[11] - Mama Jelita

585 114 16
                                    

Happy reading, don't forget to leave vote dan comments!

***

"Ya elah, cuma ngemall biasa. Mager amat. Ajak Jelita, deh."

Gue mengerinyit mendengar kata-kata Nethan barusan, "Terus maksud lo Jelita cewek sendiri diantara gue, lo, sama Renan? Dikira anak sekolah cuma satu dua apa yang kenal sama lo."

"Lah, terus?"

"Ya lo kaga mikir Jelita bakal dibilang yang aneh-aneh? Kemarin gue makan es krim sama dia aja udah dituduh pelakor," protes gue.

Hari minggu masih menunjukkan pukul 7 pagi. Dan Nethan sudah menghubungi gue meminta agar gue mau nemenin dia dan Renan pergi ke mall. Entah apa tujuannya. Gue nggak paham.

"Wah, baru putus udah perhatian aja nih sama cewek lain."

Gue menghela napas, "Kalau bukan temen udah gue hujat."

"Santai, bos. Nanti lo sama Jelita. Gue sama Renan, kok."

"Lah terus ngapain ngajak gue sama Jelita?" tanya gue.

Sebenarnya gue tahu alasan utamanya, sih.

Nalangin dulu kalau uang mereka kurang. Gue ikhlas, kok. Cuma kadang-kadang agak bingung aja kalau lago nggak punya duit. Syukurlah sekarang lagi cukup.

Jangan dikira gue minta duit ke Mama atau Papa. Nggak, gue buka jasa ngerjain tugas. Karena kadang nggak ada kerjaan dan bosen mau ngapain aja, sih. Lagipula untung juga, duit jajan gue nambah dari hasil kerja keras gue sendiri. Dan ngerjain tugas orang juga bikin pengetahuan gue nambah.

"Hehe."

Gue mendengus kecil, "Yaudah. Gue ke rumah Jelita dulu."

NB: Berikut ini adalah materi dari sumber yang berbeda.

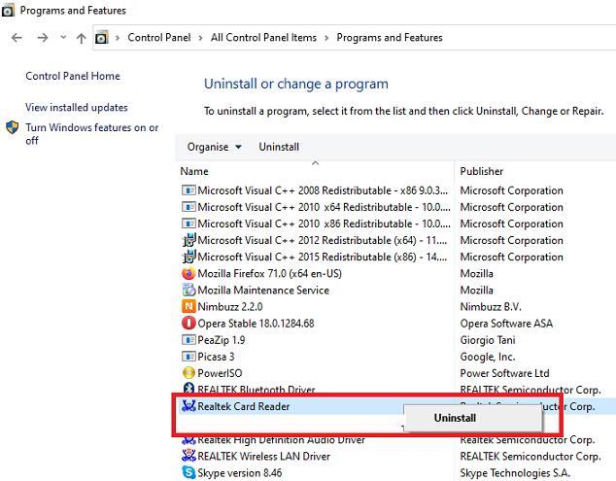Screen dimensions: 616x481
Task: Select All Control Panel Items breadcrumb
Action: point(263,38)
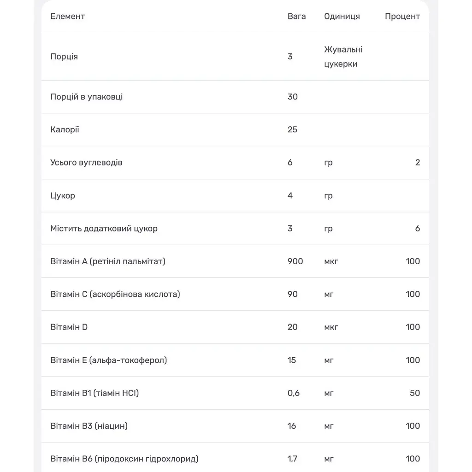Click the 50 percent value
The image size is (472, 472).
click(x=415, y=393)
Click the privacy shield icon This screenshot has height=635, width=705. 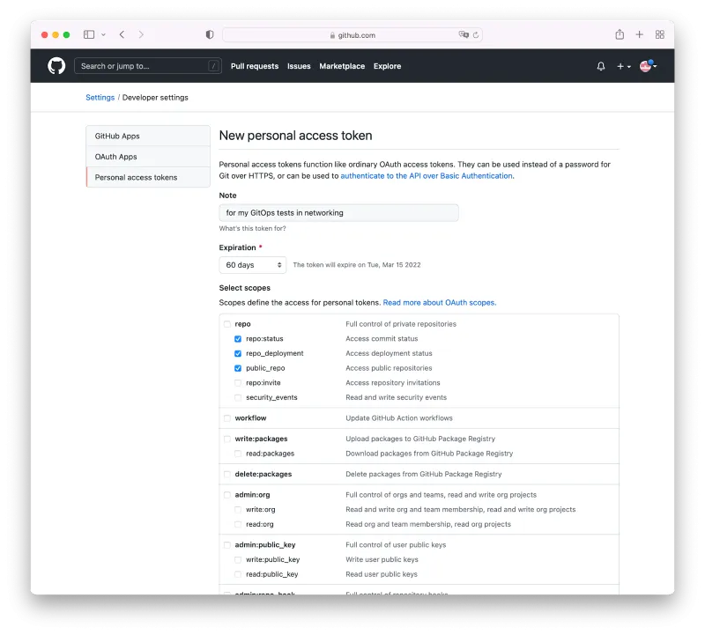[x=210, y=34]
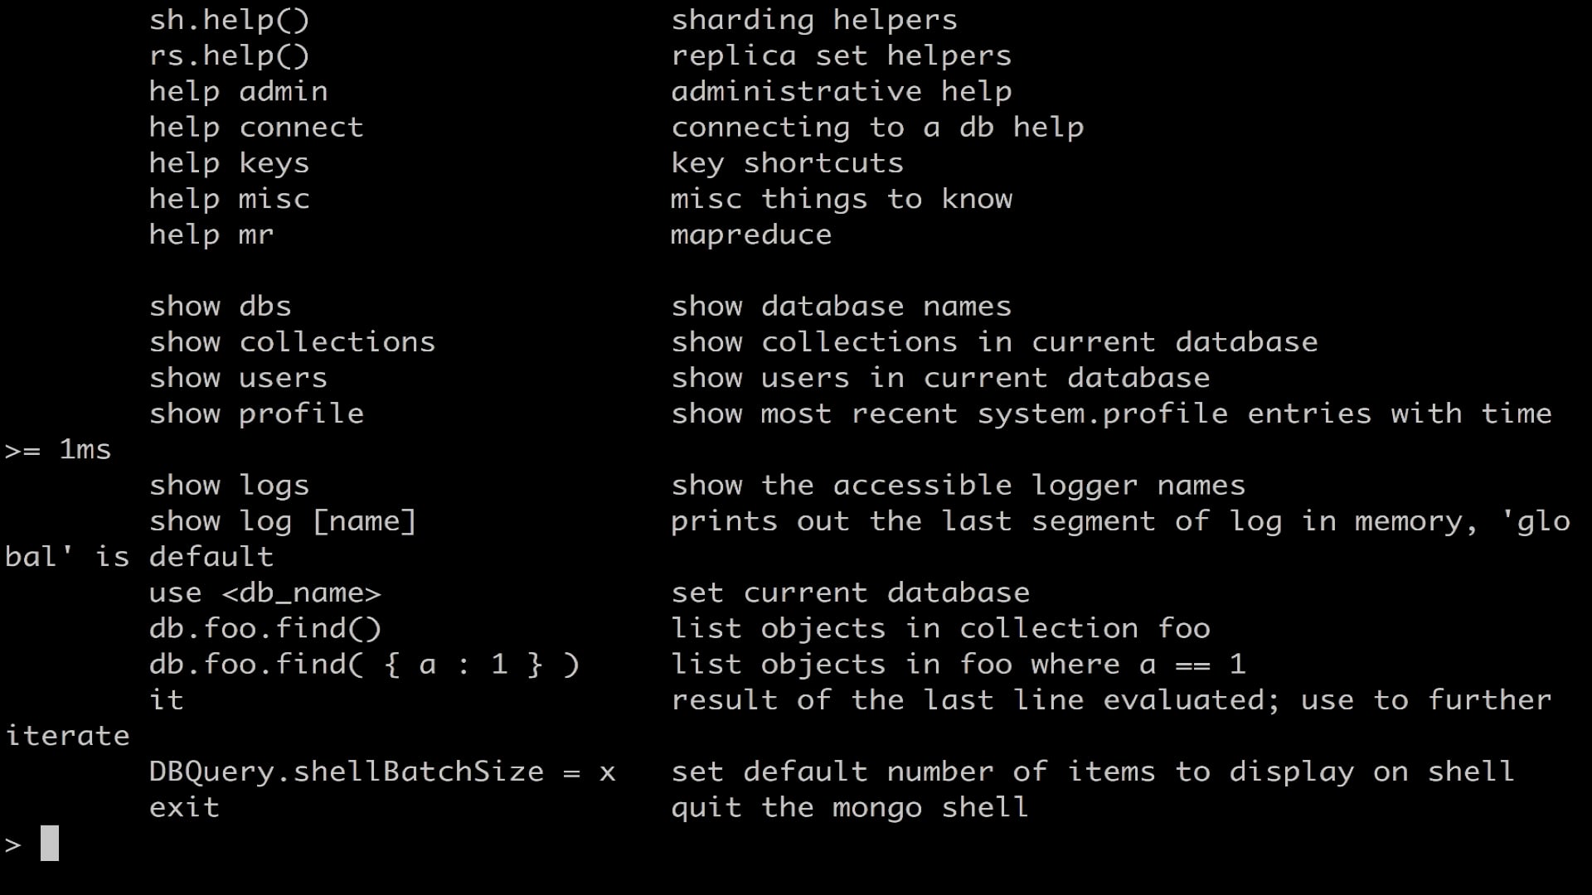Viewport: 1592px width, 895px height.
Task: Click the 'exit' command text
Action: point(184,807)
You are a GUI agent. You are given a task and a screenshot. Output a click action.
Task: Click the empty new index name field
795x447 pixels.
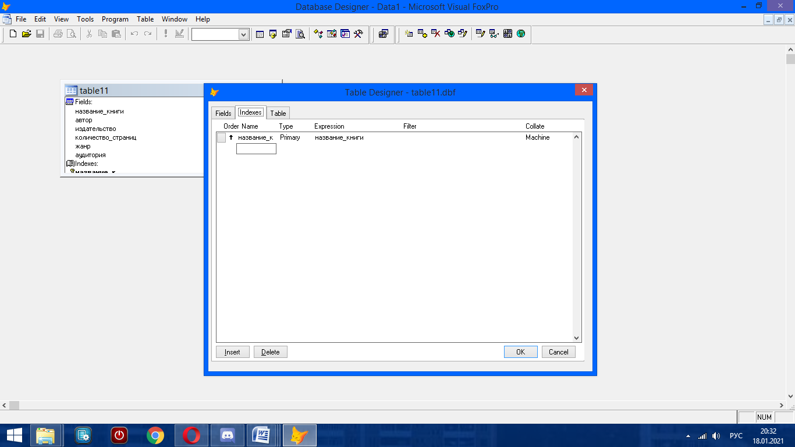click(256, 149)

"Lah ngapain? Kenapa nggak chat aja?"

"Izin sama orang tuanya lah. Yakali gue ngajak anak orang tapi nggak izin."

"Oke. Gue nggak heran kenapa Gigi bisa klepek-klepek sama lo."

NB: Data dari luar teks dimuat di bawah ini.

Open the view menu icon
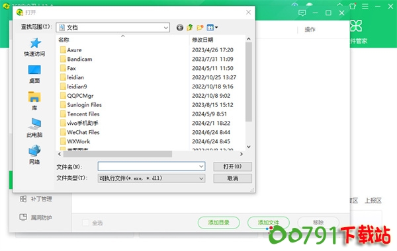The width and height of the screenshot is (397, 251). [212, 27]

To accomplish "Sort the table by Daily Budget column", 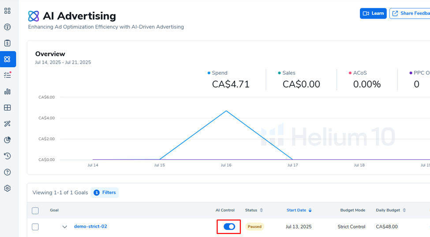I will (x=391, y=210).
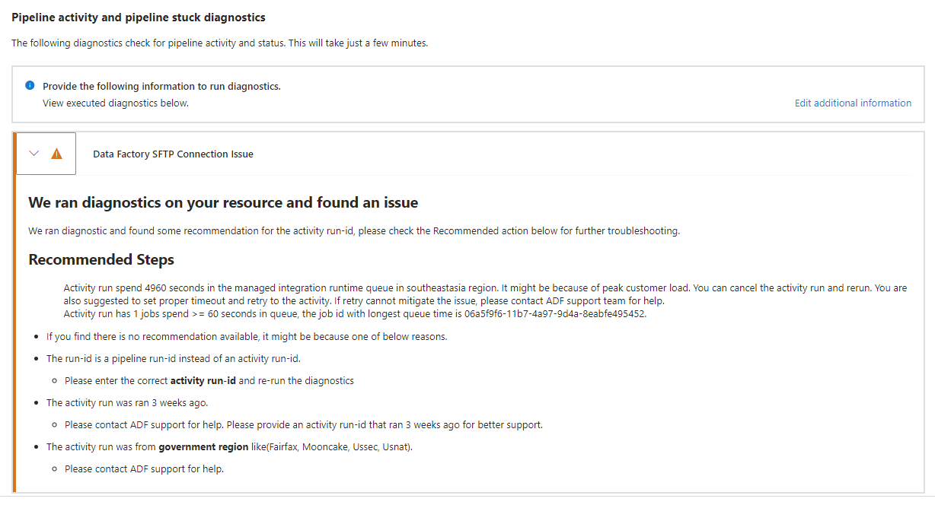Open Edit additional information
The image size is (935, 505).
[853, 103]
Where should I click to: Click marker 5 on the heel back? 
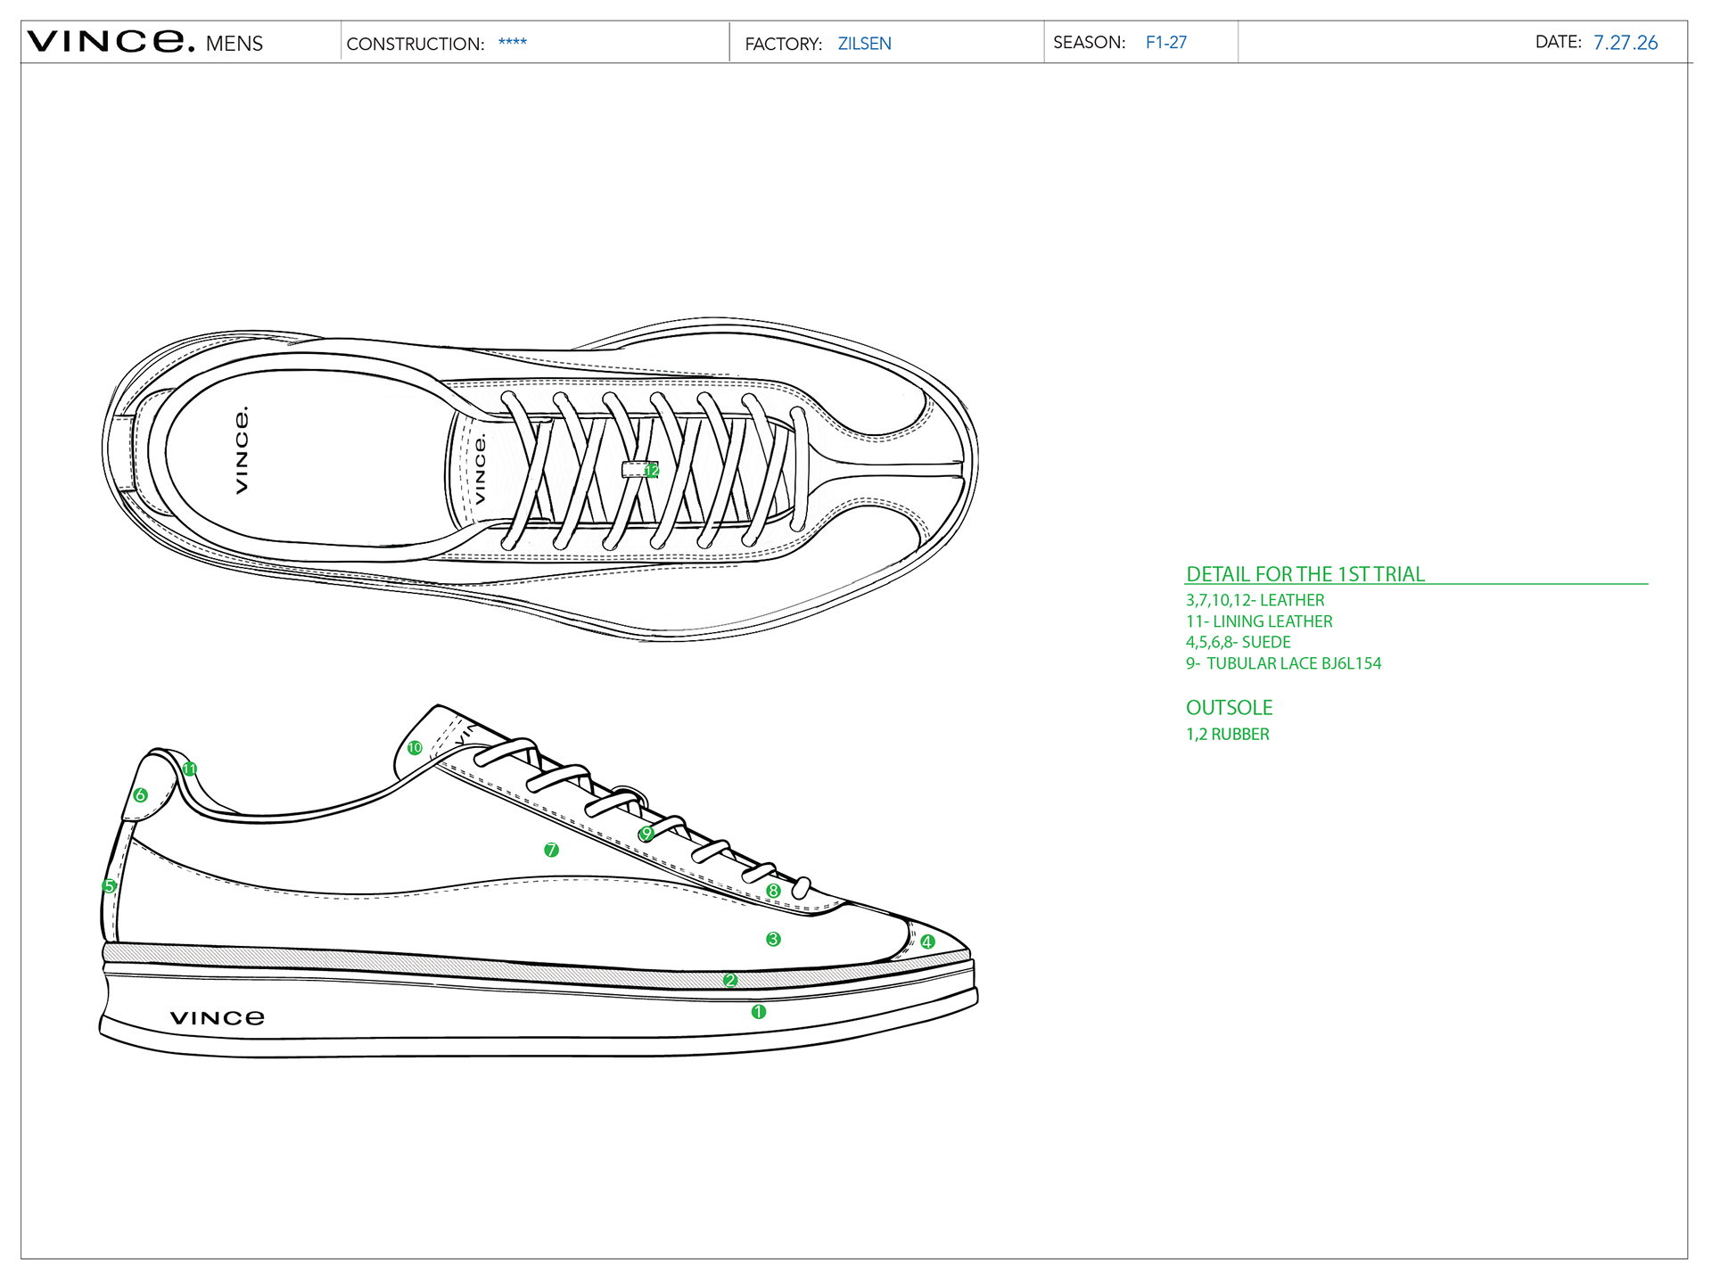(x=109, y=886)
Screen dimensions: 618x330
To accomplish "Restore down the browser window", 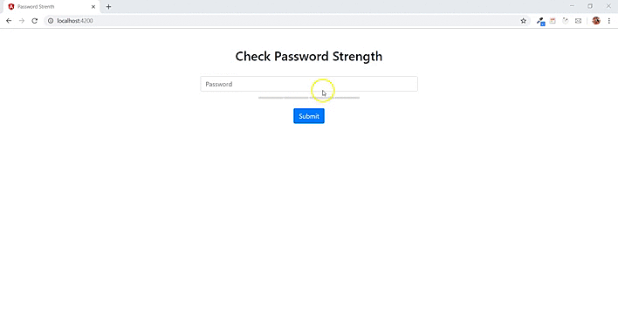I will tap(590, 6).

Asli, gue masih sensitif tiap kali denger namanya.

"Nggak usah sebut-sebut namanya lagi."

***

Gue berdeham canggung. Pukul 9, setelah gue kira-kira kemungkinan banyak keluarga udah selesai sarapan, gue berangkat ke rumahnya Jelita.

Tangan gue gemeter padahal cuma mau mencet bel rumahnya. Rasanya gue mau marah aja ke Nethan.

"Assalamualaikum."

Masih nggak ada jawaban. Jadinya gue diem di depan pintu menunggu pintu dibukakan. Pegel sih, apalagi matahari udah mulai panas. Tapi lumayan, bagus buat tulang biar gue makin tinggi.

"Waalaikumussalam. Eh, ada Jevan. Masuk, Nak," ajak Mamanya Jelita.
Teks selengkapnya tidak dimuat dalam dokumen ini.